Favorite Restaurants, part 2:Consuming African Food Without Consuming Africa

The market demand for a certain menu that exotifies African food have largely come about in the past 10-15 years; namely, since Apartheid fell and tourists took an interest in South Africa. With this demand, increasingly game meats are being imported to South Africa from Nambia. With increased tourism, game parks are also becoming popular here – areas that were former lamb farms are being converted for use as game parks, so that tourists can hunt animals for putting their stuffed heads onto living room walls the world over. (This, to me seems totally disgusting and intuitively, I expected it to be something that went out of style alongside ivory from poached elephants, but apparently, it is still alive, well, and a growth industry!) As the lamb farms get fewer, the price of lamb increases, and lamb, formerly one of the staples of peoples’ diets here, becomes a bit more rarely served on peoples’ tables. Ostrich meat, though still expensive, is increasingly an option at one’s local butcher shop. As one butcher told me, “people are increasingly mindful about having less fat on their meat, because of the high cholesterol; but still, out in rural areas, people love a good fatty piece of meat.” Barbeque’s (called braai’s here), which generally involve beef and chicken, continue as ever-popular staples of how laymen South Africans eat.

South Africa’s contrasts between racial and economic social exclusion are ever-present to me as a visitor here. In restaurants in the City Bowl, more often than not the servers are black or “so-called coloured,” while all the clientele are white. Especially in “African restaurants” – places that cater towards tourists that serve a lot of wild game meat on their menu, this more often than not is the case. The places sell a vision of African-ness quite different from the braai’s of the townships, the fried chicken so commonly served on tables in the black townships, or the curries and stews found in the Cape Muslim quarters of the city. Likewise, these restaurants made for the tourist gaze neglect the common cuisine of most white south Africans, which includes scones, fish n’chips, soups, and pasta dishes. Instead, tourists can leave with a story of African food as bushmeat, sometimes in a curry or other times lightly seared, as a memorable experience to tell their friends back home about. I tended to scorn this selling – and marketing – of African “authenticity,” in restaurants.
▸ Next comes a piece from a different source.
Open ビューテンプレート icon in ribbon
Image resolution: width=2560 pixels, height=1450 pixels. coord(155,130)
It seemed like such a false, distanced experience from the South Africa food I was getting to know in peoples’ homes and in lower and middle-class restaurants for non-tourists in the townships and in the city bowl that even my penchant for having new wild foods experiences was kept at bay.
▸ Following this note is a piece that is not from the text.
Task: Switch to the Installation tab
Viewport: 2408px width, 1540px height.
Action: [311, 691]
Marco’s African Place, however, gave me a good pause for consideration and reflection of my instinctive resistance, and I did, eventually, succumb to trying some new meats. Marco’s is a Cape Town restaurant that serves, among other items, a delicious carrappacio appetizer of lightly smoked Springbok, Ostrich, and Crocodile (over a bed of mixed greens, with delicate slivers of papaya, orange, apples, and peppers, with a hint of lime). Marco, a tall man with a winsome smile and strong handshake, has much to be proud of in his place. He’s the only black owner of one of these “African” restaurants, of which there are more than twenty, in Cape Town, and he’s come a long way as a restauranteur since his days as a kid working in kitchens, and doing take-away dishes from a storefront in Seapoint, before he could even own his own place in town because of apartheid’s oppression. There’s live African music there every night, and frequently, like at most African restaurants, a bus of tourists will come in for a night of feasting on the “typical” African cuisine.
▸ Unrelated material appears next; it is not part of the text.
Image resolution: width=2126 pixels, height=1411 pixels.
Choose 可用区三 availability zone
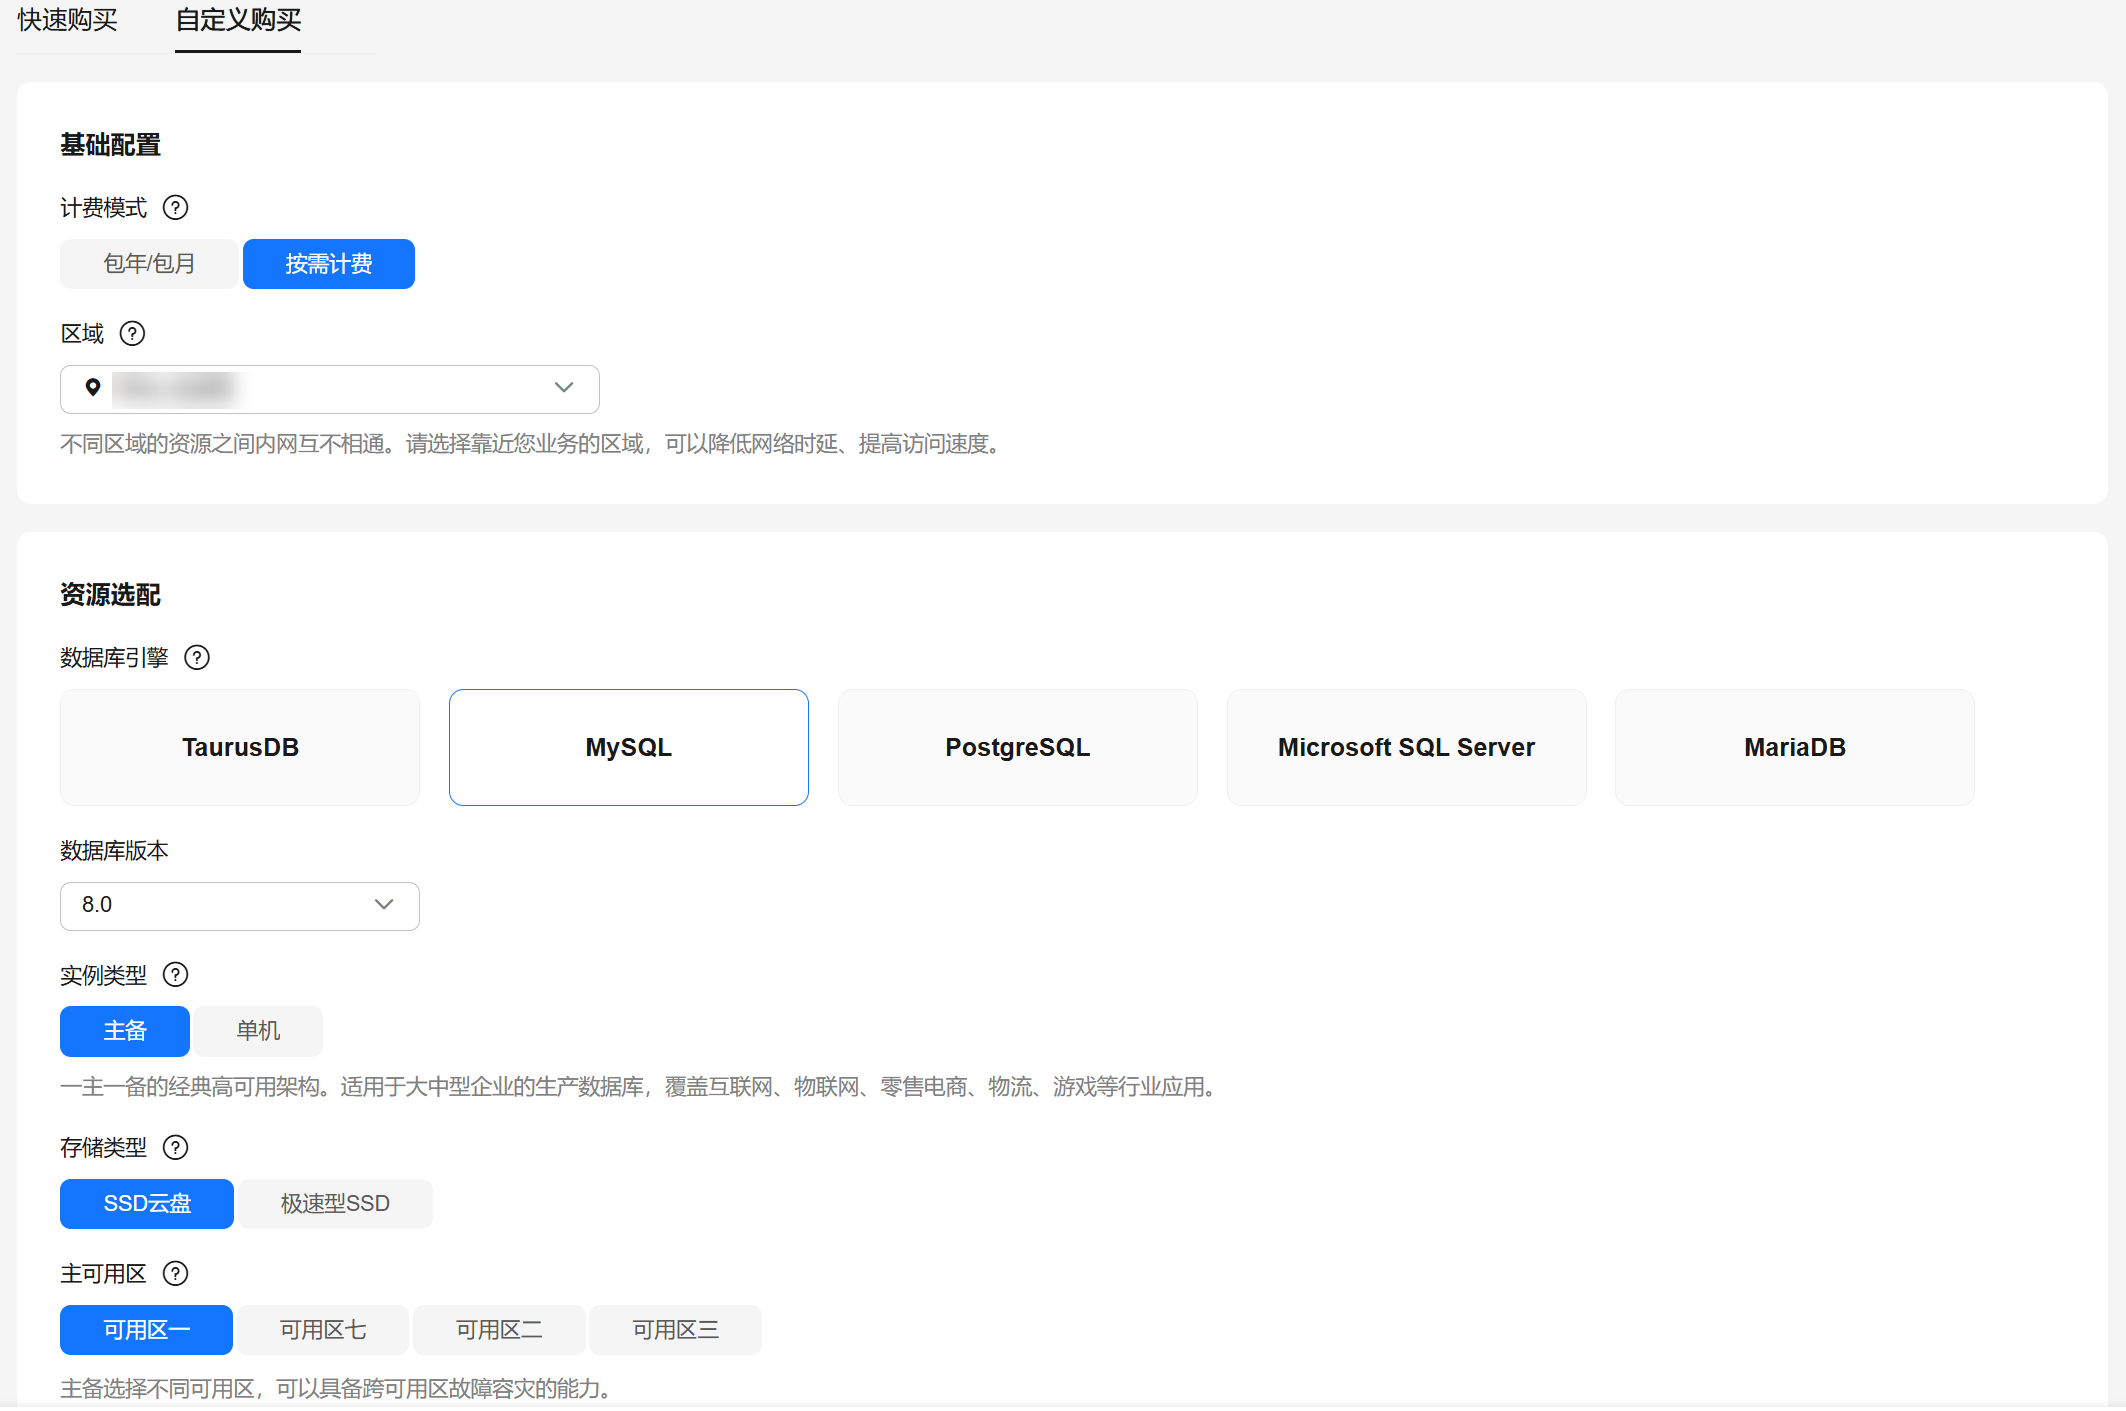click(675, 1330)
Marco sticks by his principles, and remembers that even though you get a good market from tourist consumption of wild game (Impala, Kudu, Warthog, and Crocodile are just a few of the possible selections) an “African” place should also remember to serve the “real” classics; pap and beans (pap is a maize dish, similar to hominy), tripe, cow tongue, sheep’s head (“smiley”) chicken wings, ox-tail soup.
Sometimes people think it’s uncouth to serve these humble dishes alongside the fancy exotic dishes the tourists seek; but Marco’s response is that it’s about being true to one’s self. At first I didn’t understand why he left pasta dishes on the menu: what kind of tourist would go to an “African place” for ravioli? But then I understood; the brilliance of Marco’s place’s authenticity was that it offered these dishes not so much as a gesture to the unadventurous tourist, but rather, for the average Cape Townian who wanted to come and enjoy a more “normal” meal in a great atmosphere. Keeping these classics on the menu is what keeps the place one of the few restaurants in this city where people of all skin-colors sit at its tables. The meats are Halal-certified, so even the Cape Muslim community, which is prevalent in the neighborhood, can frequent Marco’s place.

Meanwhile, as tourism in Africa continues to grow, the orientalism present in creating the idea of authentic “African food” continues to become more embedded as well. At least at Marco’s place, the market demand for these meats is acknowledged, but is done in a way that still allows for the average tripe-lover to be celebrated and to still have a seat at the table. I won’t be eating springbok again, nor crocodile, but I’m likely to come back to Marco’s because of the inclusiveness I sensed at the place.